= Zephon (angel) =

Angel in the Hebrew Bible

In the Hebrew Bible, the angelic being Zephon (צְפוֹן Ṣāp̄ōn, Tsāfōn; also Zepho) was also called or distinguished from Zepho son of Eliphaz (Esau's eldest son), an Edomite and associate of Seir. According to the book of Genesis, his brothers were Omar, Teman, (Zepho), Gatam, Kenaz and his half-brother Amalek the son of a concubine. He is mentioned in the chapter of Esau's genealogical records, Genesis 36:11.

According to the legend quoted in Josippon and Jasher, he was captured by the military forces of Joseph and imprisoned, but escaped and was later serving as a general for Libya then Kittim. According to this account, he became a Latin King in Latium which was the area where Rome was to be founded later along the Tiber river. King Zepho son of Eliphaz was called Janus Saturnus by his subjects.

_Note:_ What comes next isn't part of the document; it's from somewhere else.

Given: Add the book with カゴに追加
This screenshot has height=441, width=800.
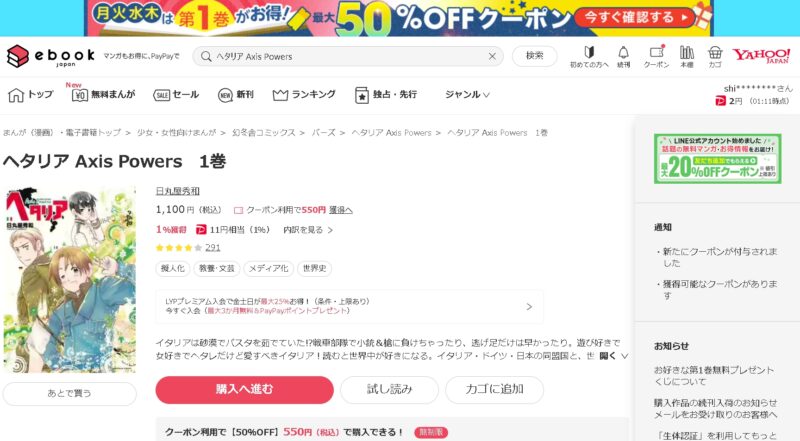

In the Kabbalistic "Treatise on the Left Emanation" by Isaac ha-Cohen of Soria, Zephon (called Tzephon) is one of the angels associated with the 6th sephira, Tiphereth.

In John Milton's Paradise Lost, Zephon, also Zepho was an angel, sent by the archangel Gabriel together with Ithuriel, to find out the location of Satan after his Fall. According to Milton, Zephon is a cherub and a guardian prince of Paradise.

In Canaanite religion Zephon was also identified with Jebel Aqra, the home of the Elohim, from which Yam was cast out.